In John’s understanding, Jesus himself appears.  

In Matthew and Luke, the arrival of the other disciples and their astonishment get extended treatment, so much so that the initial experience of the women can almost seem like a prologue.  

Not so, in Mark. 

His version focuses mostly on the women and their a-ha moment of discovery, rather than on the parts that come later, such as telling the others, or the whole group’s astonishment, or the later encounters with the risen Jesus. 

Actually, I really appreciate that about Mark.  

He seems to understand that faith is not some sort of obvious thing—that’s it’s not just a simple marshalling of the evidence, as if anyone who had been there would have had to become a disciple if they’d seen what was happening, because duh.  

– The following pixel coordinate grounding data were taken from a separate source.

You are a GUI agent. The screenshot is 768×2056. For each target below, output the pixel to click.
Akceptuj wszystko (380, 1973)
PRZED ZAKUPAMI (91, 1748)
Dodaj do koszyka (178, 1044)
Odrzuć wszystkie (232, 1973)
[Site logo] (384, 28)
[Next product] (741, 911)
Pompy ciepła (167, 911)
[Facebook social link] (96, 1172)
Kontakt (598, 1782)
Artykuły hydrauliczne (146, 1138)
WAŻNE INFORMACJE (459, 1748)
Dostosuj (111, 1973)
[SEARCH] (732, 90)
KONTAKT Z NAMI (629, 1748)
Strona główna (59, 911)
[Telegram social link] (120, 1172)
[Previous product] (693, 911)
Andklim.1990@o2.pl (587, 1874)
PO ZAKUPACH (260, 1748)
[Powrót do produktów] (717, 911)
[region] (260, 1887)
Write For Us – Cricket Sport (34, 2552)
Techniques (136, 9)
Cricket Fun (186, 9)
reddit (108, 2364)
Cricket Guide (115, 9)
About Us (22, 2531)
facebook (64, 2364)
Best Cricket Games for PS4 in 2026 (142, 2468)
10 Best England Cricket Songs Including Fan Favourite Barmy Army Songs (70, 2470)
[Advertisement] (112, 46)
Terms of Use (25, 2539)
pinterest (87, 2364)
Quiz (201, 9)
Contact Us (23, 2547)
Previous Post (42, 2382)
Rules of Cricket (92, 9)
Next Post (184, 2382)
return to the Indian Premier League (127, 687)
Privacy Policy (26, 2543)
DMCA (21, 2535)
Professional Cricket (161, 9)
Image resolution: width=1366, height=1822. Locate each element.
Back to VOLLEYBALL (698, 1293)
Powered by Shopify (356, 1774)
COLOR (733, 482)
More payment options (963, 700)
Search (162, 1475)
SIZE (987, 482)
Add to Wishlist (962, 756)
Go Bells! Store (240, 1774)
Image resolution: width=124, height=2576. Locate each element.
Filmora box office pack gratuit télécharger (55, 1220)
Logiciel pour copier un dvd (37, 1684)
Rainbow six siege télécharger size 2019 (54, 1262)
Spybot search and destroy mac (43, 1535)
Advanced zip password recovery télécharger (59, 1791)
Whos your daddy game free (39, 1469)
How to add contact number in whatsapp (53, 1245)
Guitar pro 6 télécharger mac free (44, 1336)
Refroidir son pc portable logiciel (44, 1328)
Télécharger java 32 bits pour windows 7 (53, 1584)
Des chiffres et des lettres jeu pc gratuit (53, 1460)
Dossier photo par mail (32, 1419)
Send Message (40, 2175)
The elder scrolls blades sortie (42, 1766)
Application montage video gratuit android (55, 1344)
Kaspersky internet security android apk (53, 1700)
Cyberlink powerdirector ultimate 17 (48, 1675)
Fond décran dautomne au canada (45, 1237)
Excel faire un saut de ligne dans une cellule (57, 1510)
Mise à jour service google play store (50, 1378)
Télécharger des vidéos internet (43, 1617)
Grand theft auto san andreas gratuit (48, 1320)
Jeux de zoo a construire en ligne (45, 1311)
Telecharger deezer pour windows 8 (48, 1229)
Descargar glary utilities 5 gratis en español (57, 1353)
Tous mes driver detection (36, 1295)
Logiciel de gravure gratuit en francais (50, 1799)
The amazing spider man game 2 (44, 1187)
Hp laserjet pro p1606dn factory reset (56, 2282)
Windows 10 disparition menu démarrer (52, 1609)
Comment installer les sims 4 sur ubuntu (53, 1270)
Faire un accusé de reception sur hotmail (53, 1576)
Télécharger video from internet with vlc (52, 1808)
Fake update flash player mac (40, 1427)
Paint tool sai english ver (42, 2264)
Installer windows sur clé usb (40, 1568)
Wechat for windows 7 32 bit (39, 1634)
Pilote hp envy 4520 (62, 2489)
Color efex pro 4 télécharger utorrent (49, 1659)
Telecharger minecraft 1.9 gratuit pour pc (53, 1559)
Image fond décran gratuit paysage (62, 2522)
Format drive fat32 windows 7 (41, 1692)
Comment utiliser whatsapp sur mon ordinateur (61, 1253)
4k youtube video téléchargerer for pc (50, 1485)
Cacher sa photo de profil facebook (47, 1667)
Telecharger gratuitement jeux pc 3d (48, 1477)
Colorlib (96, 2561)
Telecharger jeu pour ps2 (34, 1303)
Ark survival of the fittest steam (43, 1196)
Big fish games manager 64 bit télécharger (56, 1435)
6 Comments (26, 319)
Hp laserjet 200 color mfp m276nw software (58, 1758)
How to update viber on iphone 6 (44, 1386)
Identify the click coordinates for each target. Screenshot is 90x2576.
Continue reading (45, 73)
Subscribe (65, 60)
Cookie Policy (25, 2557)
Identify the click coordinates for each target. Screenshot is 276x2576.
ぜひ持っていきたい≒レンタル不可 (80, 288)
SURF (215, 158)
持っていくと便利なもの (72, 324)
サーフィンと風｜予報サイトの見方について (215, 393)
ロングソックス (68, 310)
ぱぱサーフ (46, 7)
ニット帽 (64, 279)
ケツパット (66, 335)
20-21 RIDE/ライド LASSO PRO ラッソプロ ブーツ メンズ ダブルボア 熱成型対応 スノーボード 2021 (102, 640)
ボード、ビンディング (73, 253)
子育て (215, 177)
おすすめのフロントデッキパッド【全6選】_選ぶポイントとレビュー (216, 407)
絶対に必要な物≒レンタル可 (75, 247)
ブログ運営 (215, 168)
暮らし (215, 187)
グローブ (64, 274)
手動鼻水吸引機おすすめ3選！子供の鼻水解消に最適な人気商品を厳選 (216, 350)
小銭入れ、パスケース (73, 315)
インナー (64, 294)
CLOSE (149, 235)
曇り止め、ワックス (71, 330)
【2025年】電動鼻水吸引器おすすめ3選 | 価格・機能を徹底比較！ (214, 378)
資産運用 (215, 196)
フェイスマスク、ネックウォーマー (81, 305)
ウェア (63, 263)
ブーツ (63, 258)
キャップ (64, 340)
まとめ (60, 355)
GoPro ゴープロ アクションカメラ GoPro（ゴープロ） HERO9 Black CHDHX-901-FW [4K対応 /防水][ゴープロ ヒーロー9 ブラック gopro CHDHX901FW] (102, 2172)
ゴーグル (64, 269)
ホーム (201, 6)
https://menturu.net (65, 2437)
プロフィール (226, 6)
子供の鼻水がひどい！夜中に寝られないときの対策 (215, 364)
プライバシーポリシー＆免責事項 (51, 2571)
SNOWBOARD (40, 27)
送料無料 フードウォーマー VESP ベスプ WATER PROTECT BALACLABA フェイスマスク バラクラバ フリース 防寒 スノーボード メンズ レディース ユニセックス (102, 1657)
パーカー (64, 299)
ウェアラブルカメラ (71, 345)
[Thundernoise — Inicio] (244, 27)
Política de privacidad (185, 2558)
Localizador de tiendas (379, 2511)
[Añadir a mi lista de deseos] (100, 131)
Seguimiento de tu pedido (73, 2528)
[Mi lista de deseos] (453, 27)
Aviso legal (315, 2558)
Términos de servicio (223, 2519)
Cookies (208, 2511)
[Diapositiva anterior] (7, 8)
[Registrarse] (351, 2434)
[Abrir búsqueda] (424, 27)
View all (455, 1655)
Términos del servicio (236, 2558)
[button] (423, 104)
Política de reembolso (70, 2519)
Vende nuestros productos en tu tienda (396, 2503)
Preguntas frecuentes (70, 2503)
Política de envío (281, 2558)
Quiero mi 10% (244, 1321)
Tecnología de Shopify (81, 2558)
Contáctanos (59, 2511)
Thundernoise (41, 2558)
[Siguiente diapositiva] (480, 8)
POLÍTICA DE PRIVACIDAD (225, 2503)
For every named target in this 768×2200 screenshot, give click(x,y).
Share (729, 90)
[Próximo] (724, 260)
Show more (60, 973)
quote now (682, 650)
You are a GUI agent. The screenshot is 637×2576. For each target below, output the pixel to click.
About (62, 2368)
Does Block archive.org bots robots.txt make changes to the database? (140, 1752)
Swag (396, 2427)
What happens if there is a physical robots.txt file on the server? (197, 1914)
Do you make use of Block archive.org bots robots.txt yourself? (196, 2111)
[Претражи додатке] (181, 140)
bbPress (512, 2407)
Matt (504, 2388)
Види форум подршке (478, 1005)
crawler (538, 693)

The way he tells it, these disciples see what they see, but they don’t know what’s happening. 

Something internal has to happen so they do.  

Certainly, they don’t get (yet) that the inevitability of death has been overthrown. 

They don’t get (yet) that a new way of life is being established. 

They don’t get (yet) that for those who find new life in Jesus, the promise of God’s healing will forever seek to respond to the breakage of injustice and sin.  

These are all things that the church would learn to say about Easter and becauseof Easter.   

Instead, because Mark’s account leaves room for something internal that has to happen within each of us, it may come the closest to offering us actual Easter.

It makes space and trusts God to use it.  

Because these things aren’t obvious. 

How could they be?  

And yet, for every person who crosses paths with a wind phone in some random churchyard and rolls their eyes, there’s somebody else – somebody who notices that phone and greets it with a laugh of recognition.

Almost in a dream, they pick up that heavy, old-school receiver, dial a phone number they haven’t thought of in years, walk the full scope of that long cord, plotz down on the ground, and speak themselves into a measure of peace.

Something internal happens.  

Faith’s understanding is that God comes into that space. 

No wonder, then that some spark of hope, some recognition of enduring connection catches up with them and fills that moment.  

The whole thing could not be less obvious and yet more real…more utterly true.   

Easter is like that.  

It’s a story about how God comes into the space of a lonely tomb and fills it with the power of new beginnings.  

It reminds us that the cords that bind us to life and to one another may be invisible, but they are unbreakable and far more than just our partings, welded together.    

Easter challenges us to start acting accordingly, most directly by making space for God’s healing and peace to touch all people and all things.  

In the days that followed that first Easter, the women who had visited the tomb would be filled, reminded, and challenged, too. 

Their own new beginning took shape as they came to find their voices and their Lord.  

As we celebrate Easter again this morning, may the same be said of us.  

Amen.  


[1] The quotations about the wind phone are all from Meg Dalton, “Connected By Love,” on the Connecticut Public Radio website, October 6, 2023.